DATA TO USE:

☆ ☆ ☆ ☆ ☆

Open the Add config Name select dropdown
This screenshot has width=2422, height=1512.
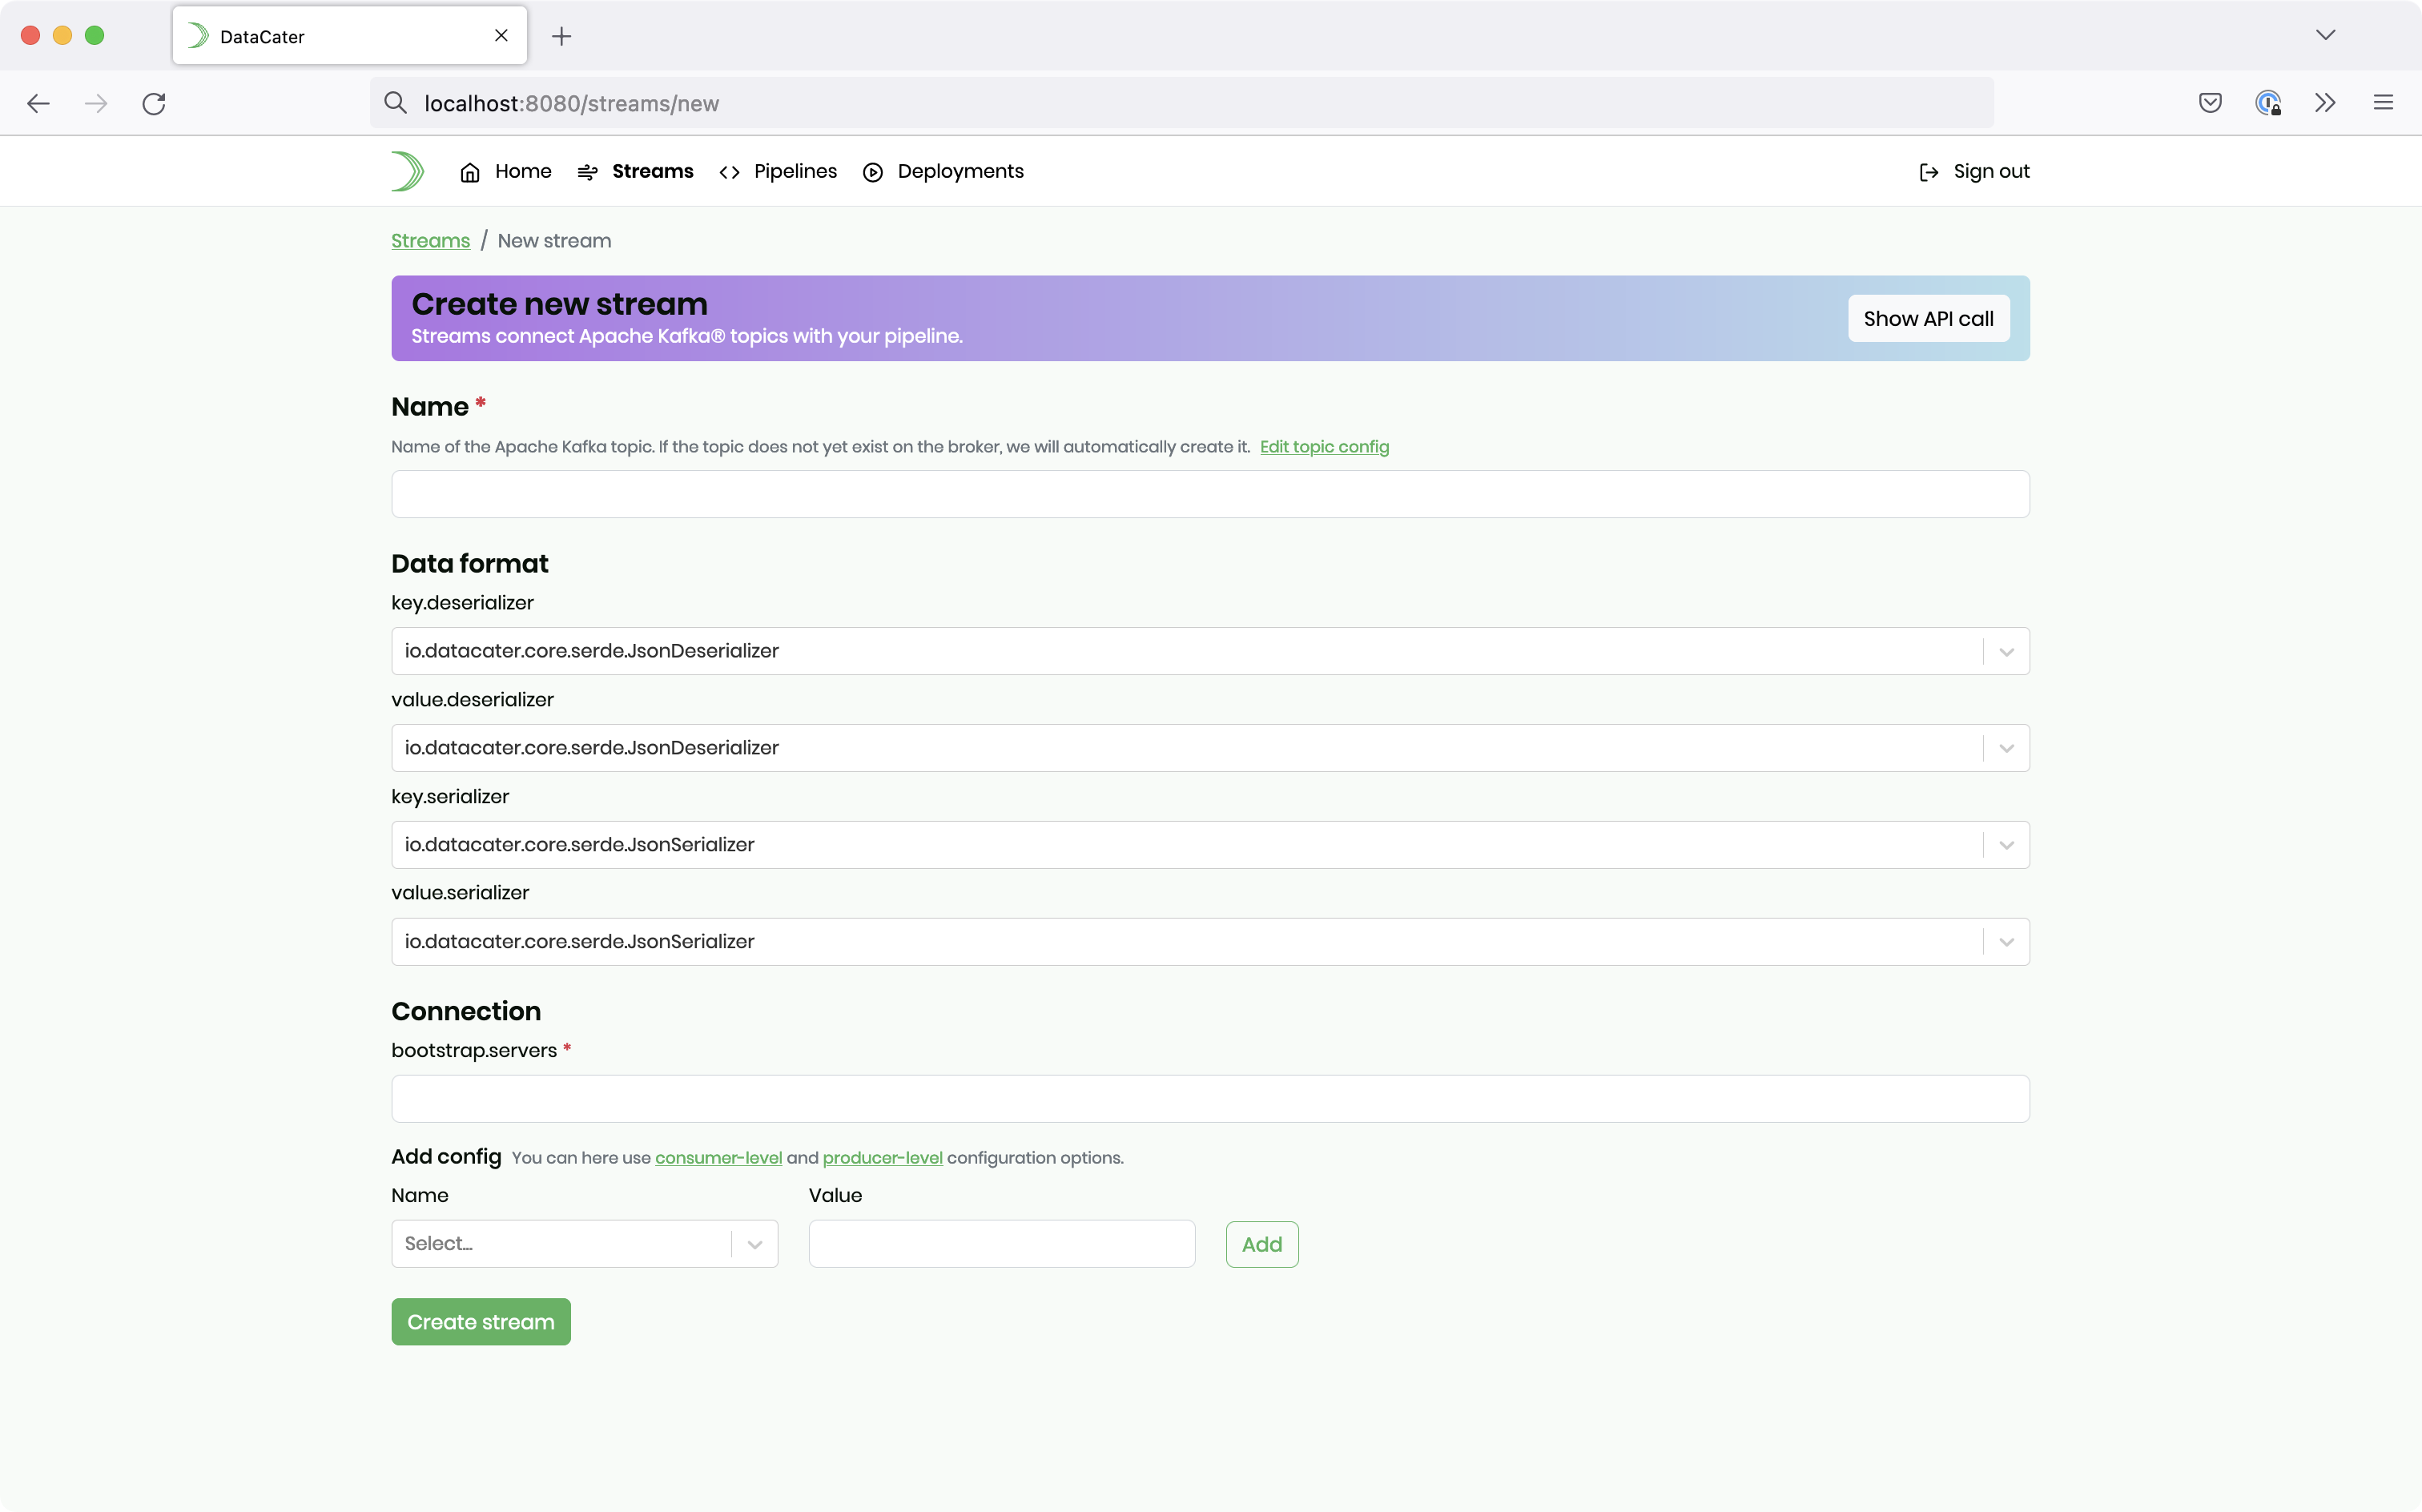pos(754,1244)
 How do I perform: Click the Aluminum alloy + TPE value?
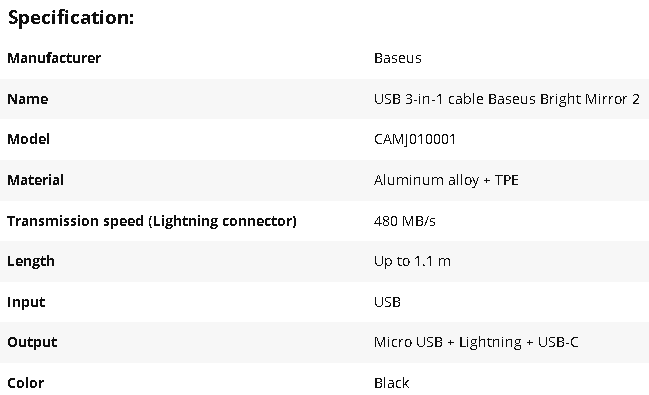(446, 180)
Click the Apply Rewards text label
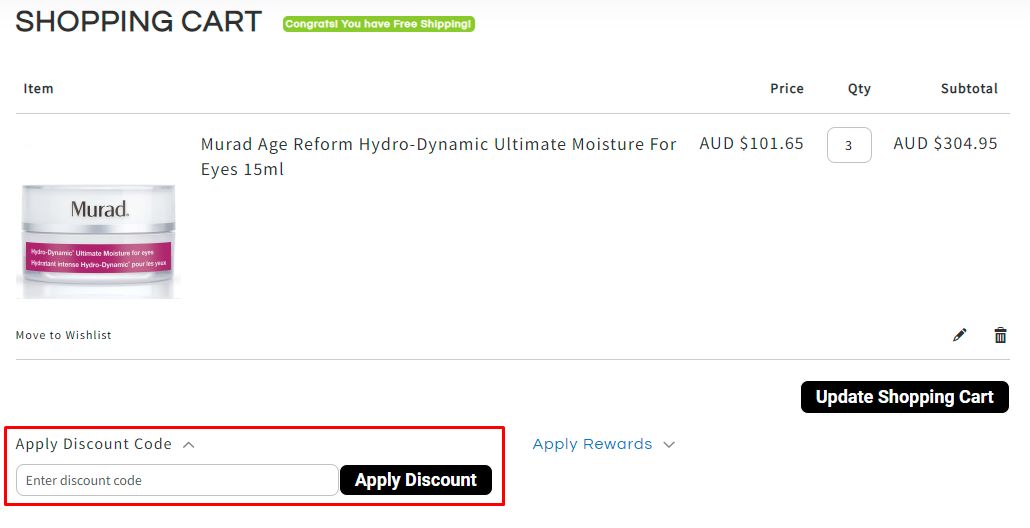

☆ ☆ ☆ ☆ ☆

DESCRIPTION OF THE TASK:
Reproduce the text of every entry above word for word, leaving out the pictures.

RESPONSE TO THIS EXERCISE:
Open the Add config Name select dropdown
This screenshot has width=2422, height=1512.
pos(754,1244)
 How do I perform: Click the Aluminum alloy + TPE value?
(446, 180)
Click the Apply Rewards text label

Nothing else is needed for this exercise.